Historical Materialism Paris 2025 – Communiqué du comité d’organisation
Historical Materialism Paris 2025 « Conjurer la catastrophe », c’est fini ! Durant trois jours, le colloque a réuni à l’Université Paris-Dauphine plus de 1 200 participant·es (dont près de 450 panélistes) venu·es de France mais aussi d’Italie, des États-Unis, de Turquie, d’Allemagne, d’Argentine, de Grèce, du Royaume-Uni ou encore du Canada, sur des sujets aussi variés que les théories marxistes, l’économie politique, le travail, les classes sociales et les dynamiques d’exploitation, le syndicalisme et l’activité politique des travailleuses et des travailleurs, la culture, les dominations et oppressions de genre et de race, les luttes féministes, queer et trans, sur les lieux de travail.
Nous remercions chaleureusement toutes celles et ceux qui ont contribué à la réussite de ces journées, en y présentant leurs travaux, leurs expériences militantes, les ouvrages qu’ils et elles éditent ou qui, tout simplement, sont venu·es écouter, se former, discuter.
Nous sommes fier·es d’avoir construit ce cadre de débats intellectuels auquel se sont joint·es des centaines de personnes, extérieures au monde académique, militant·es ou simples curieux·ses en recherche d’idées pour comprendre et lutter face à la montée des forces réactionnaires, des militarismes et des catastrophes causées par le système capitaliste. Il est rare que de tels événements aient lieu, où peuvent dialoguer théorie et pratique, les deux piliers de la pensée et de la recherche marxiste.
Force est pourtant de constater que cela n’a pas plu à tout le monde. Une semaine avant le début du colloque, la Présidence de l’Université Paris-Dauphine a menacé le colloque d’interdiction à moins que nous acceptions d’enlever du programme les militant·es des Soulèvements de la Terre, de l’Action Antifasciste Paris-Banlieue, ainsi que Houria Bouteldja. Cette demande faisait suite à une campagne de diffamation et de pression sur les réseaux sociaux de la part de militant·es sionistes et d’extrême-droite, relayée notamment par l’UNI Dauphine.
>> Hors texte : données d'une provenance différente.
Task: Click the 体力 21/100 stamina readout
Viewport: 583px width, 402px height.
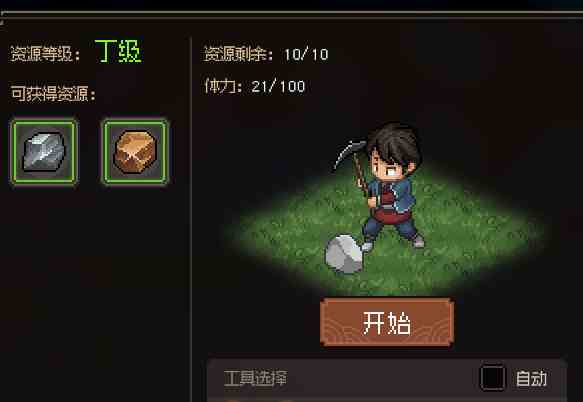Action: (255, 87)
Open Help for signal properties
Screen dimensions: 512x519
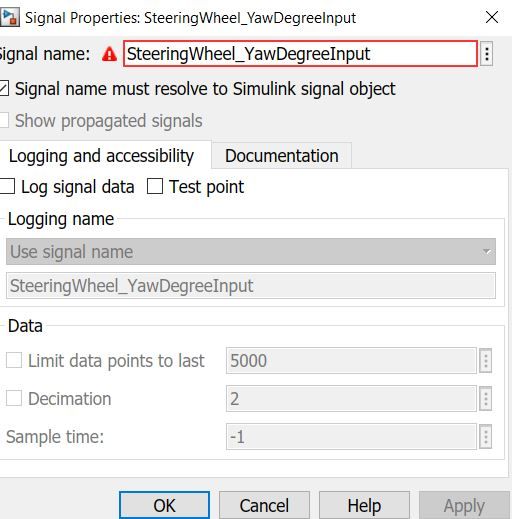coord(364,505)
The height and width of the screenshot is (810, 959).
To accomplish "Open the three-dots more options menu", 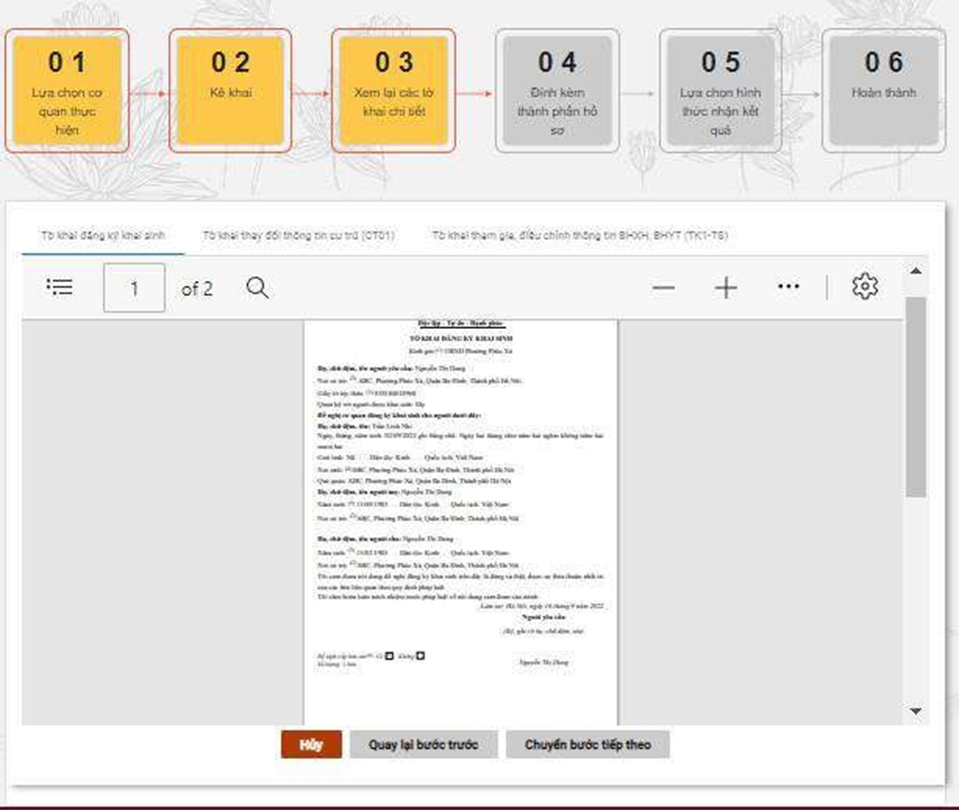I will (788, 287).
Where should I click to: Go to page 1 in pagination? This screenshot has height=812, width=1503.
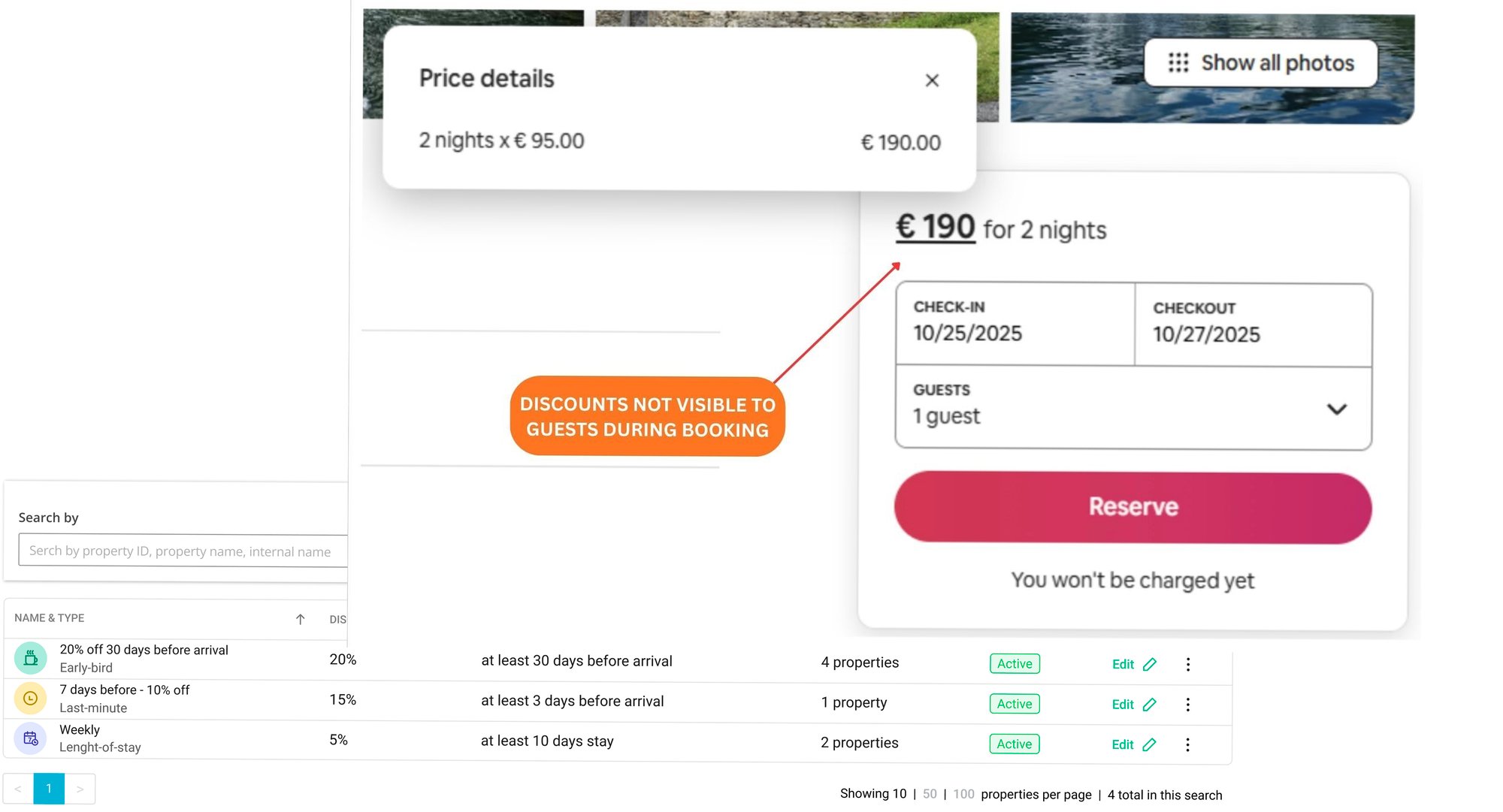pyautogui.click(x=49, y=789)
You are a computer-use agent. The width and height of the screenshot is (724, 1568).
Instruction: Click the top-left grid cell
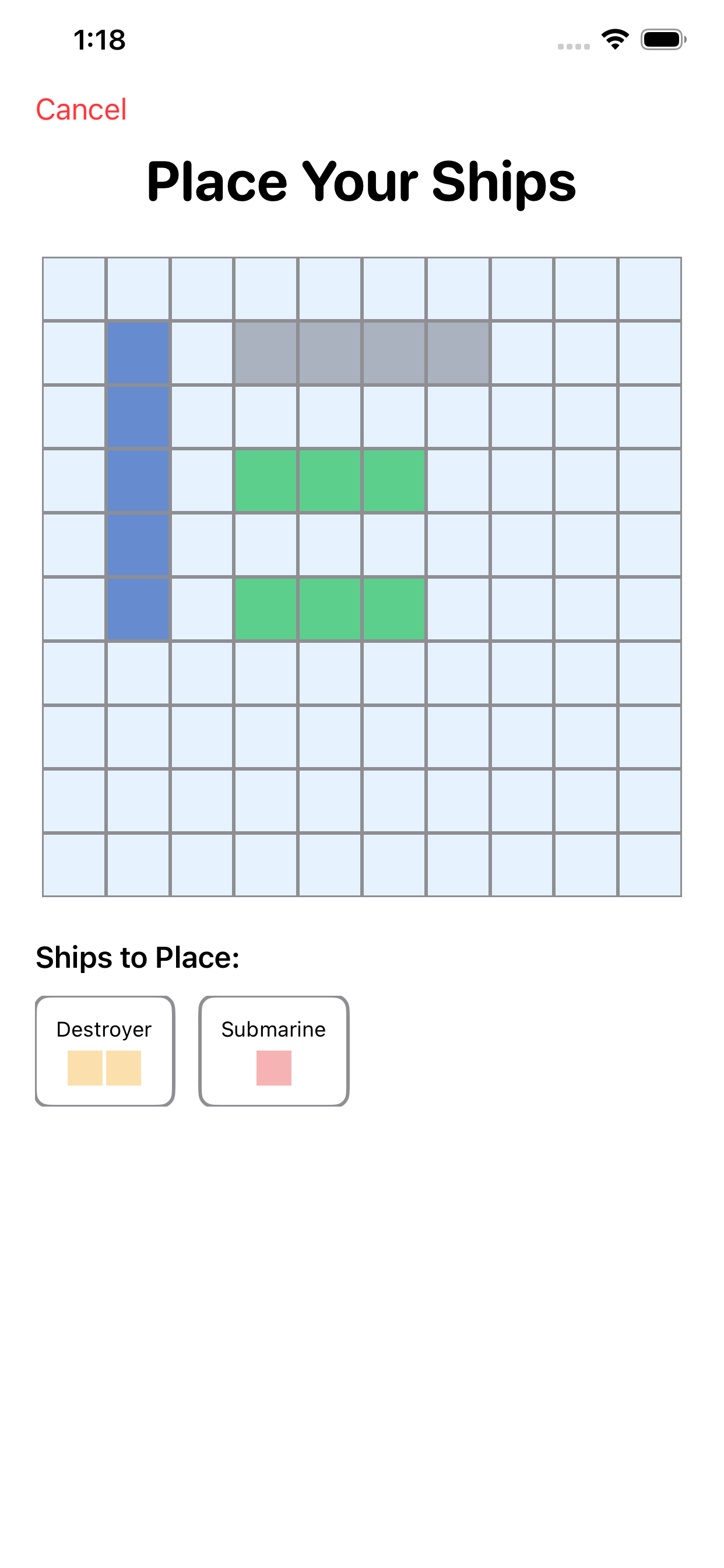74,290
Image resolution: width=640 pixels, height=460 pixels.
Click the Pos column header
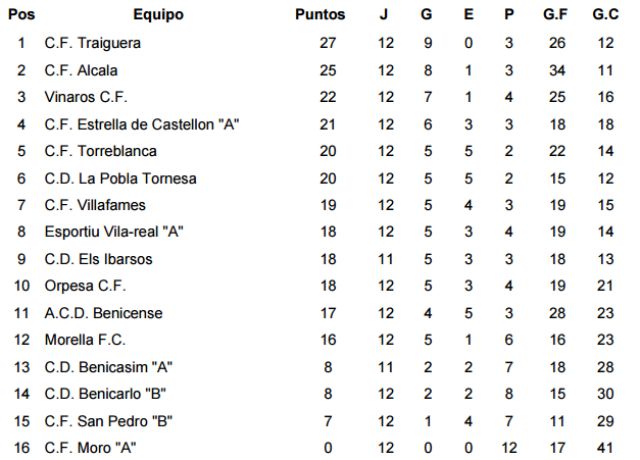click(x=21, y=15)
Le comité d’organisation a refusé de céder à cette tentative de censure, que nous avons dénoncée dans un courrier adressé à la Présidence de Paris-Dauphine. Nous avons déployé beaucoup d’efforts, dans l’urgence, afin de permettre à toutes les personnes prévues au programme de s’exprimer, tout en garantissant la bonne tenue de l’intégralité du colloque. Des responsables syndicaux au sein de la Bourse du Travail de Paris, où devaient se tenir deux plénières et un panel, ont refusé à leur tour que Houria Bouteldja y intervienne, ce qui a occasionné d’autres annulations sur lesquelles nous sommes revenues dans un précédent communiqué. Nous redisons ici que nous nous dissocions du choix de ces responsables syndicaux et que nous défendons la nécessité d’un débat démocratique, ouvert, qui inclut toutes les sensibilités et les courants des mouvements sociaux et antiracistes.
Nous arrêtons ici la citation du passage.